_WHAT IS EXPECTED:_
Reproduce every one of the following entries verbatim and in the order given.
-- Start --
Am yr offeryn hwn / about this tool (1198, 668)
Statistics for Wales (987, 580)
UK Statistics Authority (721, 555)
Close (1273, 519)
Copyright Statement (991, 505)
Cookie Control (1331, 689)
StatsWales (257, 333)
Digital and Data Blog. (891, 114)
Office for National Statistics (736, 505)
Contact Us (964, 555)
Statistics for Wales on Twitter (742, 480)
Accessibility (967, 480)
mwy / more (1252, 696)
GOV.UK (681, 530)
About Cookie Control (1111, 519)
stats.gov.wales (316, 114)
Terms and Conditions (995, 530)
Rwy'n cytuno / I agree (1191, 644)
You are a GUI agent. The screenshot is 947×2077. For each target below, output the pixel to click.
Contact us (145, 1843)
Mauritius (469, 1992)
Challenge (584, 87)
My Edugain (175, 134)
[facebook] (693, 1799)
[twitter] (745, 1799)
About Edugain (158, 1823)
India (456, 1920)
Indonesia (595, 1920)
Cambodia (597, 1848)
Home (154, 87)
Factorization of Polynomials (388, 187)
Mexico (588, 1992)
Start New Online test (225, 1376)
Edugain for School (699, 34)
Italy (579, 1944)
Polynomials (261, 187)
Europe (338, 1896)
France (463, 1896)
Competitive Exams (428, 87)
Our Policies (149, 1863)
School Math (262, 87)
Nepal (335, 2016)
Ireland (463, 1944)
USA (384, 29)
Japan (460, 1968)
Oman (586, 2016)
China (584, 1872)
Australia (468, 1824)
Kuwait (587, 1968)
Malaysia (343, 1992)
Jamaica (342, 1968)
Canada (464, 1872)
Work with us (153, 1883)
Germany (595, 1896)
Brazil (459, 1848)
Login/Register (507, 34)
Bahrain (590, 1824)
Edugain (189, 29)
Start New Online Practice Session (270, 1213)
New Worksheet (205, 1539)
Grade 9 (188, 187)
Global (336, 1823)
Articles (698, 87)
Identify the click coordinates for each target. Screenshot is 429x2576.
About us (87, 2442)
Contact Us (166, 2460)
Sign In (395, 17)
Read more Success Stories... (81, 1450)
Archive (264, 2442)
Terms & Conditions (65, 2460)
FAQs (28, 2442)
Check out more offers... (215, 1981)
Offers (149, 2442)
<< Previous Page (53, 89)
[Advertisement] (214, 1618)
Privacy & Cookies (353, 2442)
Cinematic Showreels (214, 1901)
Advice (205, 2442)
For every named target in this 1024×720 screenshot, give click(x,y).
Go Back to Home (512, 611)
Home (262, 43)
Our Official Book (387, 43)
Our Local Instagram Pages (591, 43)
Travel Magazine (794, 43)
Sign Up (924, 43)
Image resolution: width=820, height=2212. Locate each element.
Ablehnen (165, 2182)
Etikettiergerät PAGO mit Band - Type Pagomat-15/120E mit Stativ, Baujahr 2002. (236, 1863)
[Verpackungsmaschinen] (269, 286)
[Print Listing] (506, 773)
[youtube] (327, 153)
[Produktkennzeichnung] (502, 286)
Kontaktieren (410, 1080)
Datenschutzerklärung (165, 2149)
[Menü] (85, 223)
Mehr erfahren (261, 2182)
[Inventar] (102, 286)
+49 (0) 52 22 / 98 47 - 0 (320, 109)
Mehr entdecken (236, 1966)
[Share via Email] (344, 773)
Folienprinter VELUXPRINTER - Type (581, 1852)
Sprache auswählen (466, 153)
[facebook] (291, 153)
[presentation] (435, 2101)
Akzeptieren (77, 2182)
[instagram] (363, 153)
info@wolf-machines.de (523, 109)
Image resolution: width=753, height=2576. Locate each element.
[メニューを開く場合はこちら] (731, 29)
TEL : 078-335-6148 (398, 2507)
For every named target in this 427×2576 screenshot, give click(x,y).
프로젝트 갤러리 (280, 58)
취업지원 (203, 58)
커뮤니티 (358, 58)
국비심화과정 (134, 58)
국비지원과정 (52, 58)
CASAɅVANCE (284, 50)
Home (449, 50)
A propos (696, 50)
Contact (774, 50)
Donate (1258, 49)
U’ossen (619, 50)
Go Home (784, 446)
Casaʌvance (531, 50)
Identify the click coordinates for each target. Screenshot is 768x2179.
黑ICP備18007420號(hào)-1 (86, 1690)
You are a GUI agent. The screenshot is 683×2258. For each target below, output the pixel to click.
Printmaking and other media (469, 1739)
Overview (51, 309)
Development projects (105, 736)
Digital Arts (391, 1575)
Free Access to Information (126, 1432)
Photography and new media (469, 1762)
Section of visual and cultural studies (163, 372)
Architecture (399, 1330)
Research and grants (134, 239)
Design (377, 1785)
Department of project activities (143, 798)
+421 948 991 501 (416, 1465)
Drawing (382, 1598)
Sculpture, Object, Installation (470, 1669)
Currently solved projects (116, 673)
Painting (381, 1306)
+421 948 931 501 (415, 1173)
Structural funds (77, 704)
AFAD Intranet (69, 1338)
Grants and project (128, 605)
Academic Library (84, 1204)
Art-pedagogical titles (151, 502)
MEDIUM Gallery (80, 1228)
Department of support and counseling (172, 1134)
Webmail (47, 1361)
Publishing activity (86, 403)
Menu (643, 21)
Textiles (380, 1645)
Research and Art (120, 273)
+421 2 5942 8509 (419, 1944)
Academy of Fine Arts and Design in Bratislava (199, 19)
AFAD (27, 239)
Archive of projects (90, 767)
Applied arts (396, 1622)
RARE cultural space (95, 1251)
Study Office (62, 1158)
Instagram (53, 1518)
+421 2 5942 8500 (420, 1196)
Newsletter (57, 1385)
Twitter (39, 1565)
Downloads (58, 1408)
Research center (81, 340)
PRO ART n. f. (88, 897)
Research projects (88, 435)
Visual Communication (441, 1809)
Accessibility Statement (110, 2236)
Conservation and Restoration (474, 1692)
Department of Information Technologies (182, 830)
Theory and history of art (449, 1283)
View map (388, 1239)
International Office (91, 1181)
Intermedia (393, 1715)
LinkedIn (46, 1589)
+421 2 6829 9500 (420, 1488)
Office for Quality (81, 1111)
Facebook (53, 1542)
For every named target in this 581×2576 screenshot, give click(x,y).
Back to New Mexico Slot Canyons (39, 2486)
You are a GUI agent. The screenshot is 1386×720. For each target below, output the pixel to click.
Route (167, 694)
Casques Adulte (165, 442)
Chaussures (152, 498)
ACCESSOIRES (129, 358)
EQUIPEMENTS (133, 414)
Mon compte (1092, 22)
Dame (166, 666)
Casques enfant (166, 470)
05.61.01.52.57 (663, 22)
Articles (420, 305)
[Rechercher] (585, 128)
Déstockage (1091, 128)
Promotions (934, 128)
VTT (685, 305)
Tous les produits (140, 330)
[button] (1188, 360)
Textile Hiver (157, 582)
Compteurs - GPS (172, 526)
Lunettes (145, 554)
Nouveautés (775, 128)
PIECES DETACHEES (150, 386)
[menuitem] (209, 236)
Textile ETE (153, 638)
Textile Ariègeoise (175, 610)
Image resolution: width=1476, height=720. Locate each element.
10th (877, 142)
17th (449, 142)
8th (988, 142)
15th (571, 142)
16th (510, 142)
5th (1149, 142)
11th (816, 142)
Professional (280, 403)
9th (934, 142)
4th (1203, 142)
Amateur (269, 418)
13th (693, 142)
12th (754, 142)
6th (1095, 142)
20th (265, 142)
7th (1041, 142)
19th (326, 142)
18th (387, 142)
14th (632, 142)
-- End --
_RIGHT ANSWER:_
Am yr offeryn hwn / about this tool (1198, 668)
Statistics for Wales (987, 580)
UK Statistics Authority (721, 555)
Close (1273, 519)
Copyright Statement (991, 505)
Cookie Control (1331, 689)
StatsWales (257, 333)
Digital and Data Blog. (891, 114)
Office for National Statistics (736, 505)
Contact Us (964, 555)
Statistics for Wales on Twitter (742, 480)
Accessibility (967, 480)
mwy / more (1252, 696)
GOV.UK (681, 530)
About Cookie Control (1111, 519)
stats.gov.wales (316, 114)
Terms and Conditions (995, 530)
Rwy'n cytuno / I agree (1191, 644)
You are a GUI agent. The screenshot is 947×2077. For each target below, output the pixel to click.
Contact us (145, 1843)
Mauritius (469, 1992)
Challenge (584, 87)
My Edugain (175, 134)
[facebook] (693, 1799)
[twitter] (745, 1799)
About Edugain (158, 1823)
India (456, 1920)
Indonesia (595, 1920)
Cambodia (597, 1848)
Home (154, 87)
Factorization of Polynomials (388, 187)
Mexico (588, 1992)
Start New Online test (225, 1376)
Edugain for School (699, 34)
Italy (579, 1944)
Polynomials (261, 187)
Europe (338, 1896)
France (463, 1896)
Competitive Exams (428, 87)
Our Policies (149, 1863)
School Math (262, 87)
Nepal (335, 2016)
Ireland (463, 1944)
USA (384, 29)
Japan (460, 1968)
Oman (586, 2016)
China (584, 1872)
Australia (468, 1824)
Kuwait (587, 1968)
Malaysia (343, 1992)
Jamaica (342, 1968)
Canada (464, 1872)
Work with us (153, 1883)
Germany (595, 1896)
Brazil (459, 1848)
Login/Register (507, 34)
Bahrain (590, 1824)
Edugain (189, 29)
Start New Online Practice Session (270, 1213)
New Worksheet (205, 1539)
Grade 9 (188, 187)
Global (336, 1823)
Articles (698, 87)
Identify the click coordinates for each target. Screenshot is 429x2576.
About us (87, 2442)
Contact Us (166, 2460)
Sign In (395, 17)
Read more Success Stories... (81, 1450)
Archive (264, 2442)
Terms & Conditions (65, 2460)
FAQs (28, 2442)
Check out more offers... (215, 1981)
Offers (149, 2442)
<< Previous Page (53, 89)
[Advertisement] (214, 1618)
Privacy & Cookies (353, 2442)
Cinematic Showreels (214, 1901)
Advice (205, 2442)
For every named target in this 1024×720 screenshot, give click(x,y).
Go Back to Home (512, 611)
Home (262, 43)
Our Official Book (387, 43)
Our Local Instagram Pages (591, 43)
Travel Magazine (794, 43)
Sign Up (924, 43)
Image resolution: width=820, height=2212. Locate each element.
Ablehnen (165, 2182)
Etikettiergerät PAGO mit Band - Type Pagomat-15/120E mit Stativ, Baujahr 2002. (236, 1863)
[Verpackungsmaschinen] (269, 286)
[Print Listing] (506, 773)
[youtube] (327, 153)
[Produktkennzeichnung] (502, 286)
Kontaktieren (410, 1080)
Datenschutzerklärung (165, 2149)
[Menü] (85, 223)
Mehr erfahren (261, 2182)
[Inventar] (102, 286)
+49 (0) 52 22 / 98 47 - 0 (320, 109)
Mehr entdecken (236, 1966)
[Share via Email] (344, 773)
Folienprinter VELUXPRINTER - Type (581, 1852)
Sprache auswählen (466, 153)
[facebook] (291, 153)
[presentation] (435, 2101)
Akzeptieren (77, 2182)
[instagram] (363, 153)
info@wolf-machines.de (523, 109)
Image resolution: width=753, height=2576. Locate each element.
[メニューを開く場合はこちら] (731, 29)
TEL : 078-335-6148 (398, 2507)
For every named target in this 427×2576 screenshot, give click(x,y).
프로젝트 갤러리 (280, 58)
취업지원 (203, 58)
커뮤니티 (358, 58)
국비심화과정 (134, 58)
국비지원과정 (52, 58)
CASAɅVANCE (284, 50)
Home (449, 50)
A propos (696, 50)
Contact (774, 50)
Donate (1258, 49)
U’ossen (619, 50)
Go Home (784, 446)
Casaʌvance (531, 50)
Identify the click coordinates for each target. Screenshot is 768x2179.
黑ICP備18007420號(hào)-1 (86, 1690)
You are a GUI agent. The screenshot is 683×2258. For each target below, output the pixel to click.
Printmaking and other media (469, 1739)
Overview (51, 309)
Development projects (105, 736)
Digital Arts (391, 1575)
Free Access to Information (126, 1432)
Photography and new media (469, 1762)
Section of visual and cultural studies (163, 372)
Architecture (399, 1330)
Research and grants (134, 239)
Design (377, 1785)
Department of project activities (143, 798)
+421 948 991 501 (416, 1465)
Drawing (382, 1598)
Sculpture, Object, Installation (470, 1669)
Currently solved projects (116, 673)
Painting (381, 1306)
+421 948 931 501 (415, 1173)
Structural funds (77, 704)
AFAD Intranet (69, 1338)
Grants and project (128, 605)
Academic Library (84, 1204)
Art-pedagogical titles (151, 502)
MEDIUM Gallery (80, 1228)
Department of support and counseling (172, 1134)
Webmail (47, 1361)
Publishing activity (86, 403)
Menu (643, 21)
Textiles (380, 1645)
Research and Art (120, 273)
+421 2 5942 8509 (419, 1944)
Academy of Fine Arts and Design in Bratislava (199, 19)
AFAD (27, 239)
Archive of projects (90, 767)
Applied arts (396, 1622)
RARE cultural space (95, 1251)
Study Office (62, 1158)
Instagram (53, 1518)
+421 2 5942 8500 (420, 1196)
Newsletter (57, 1385)
Twitter (39, 1565)
Downloads (58, 1408)
Research center (81, 340)
PRO ART n. f. (88, 897)
Research projects (88, 435)
Visual Communication (441, 1809)
Accessibility Statement (110, 2236)
Conservation and Restoration (474, 1692)
Department of Information Technologies (182, 830)
Theory and history of art (449, 1283)
View map (388, 1239)
International Office (91, 1181)
Intermedia (393, 1715)
LinkedIn (46, 1589)
+421 2 6829 9500 (420, 1488)
Office for Quality (81, 1111)
Facebook (53, 1542)
For every named target in this 581×2576 screenshot, give click(x,y).
Back to New Mexico Slot Canyons (39, 2486)
You are a GUI agent. The screenshot is 1386×720. For each target below, output the pixel to click.
Route (167, 694)
Casques Adulte (165, 442)
Chaussures (152, 498)
ACCESSOIRES (129, 358)
EQUIPEMENTS (133, 414)
Mon compte (1092, 22)
Dame (166, 666)
Casques enfant (166, 470)
05.61.01.52.57 (663, 22)
Articles (420, 305)
[Rechercher] (585, 128)
Déstockage (1091, 128)
Promotions (934, 128)
VTT (685, 305)
Tous les produits (140, 330)
[button] (1188, 360)
Textile Hiver (157, 582)
Compteurs - GPS (172, 526)
Lunettes (145, 554)
Nouveautés (775, 128)
PIECES DETACHEES (150, 386)
[menuitem] (209, 236)
Textile ETE (153, 638)
Textile Ariègeoise (175, 610)
Image resolution: width=1476, height=720. Locate each element.
10th (877, 142)
17th (449, 142)
8th (988, 142)
15th (571, 142)
16th (510, 142)
5th (1149, 142)
11th (816, 142)
Professional (280, 403)
9th (934, 142)
4th (1203, 142)
Amateur (269, 418)
13th (693, 142)
12th (754, 142)
6th (1095, 142)
20th (265, 142)
7th (1041, 142)
19th (326, 142)
18th (387, 142)
14th (632, 142)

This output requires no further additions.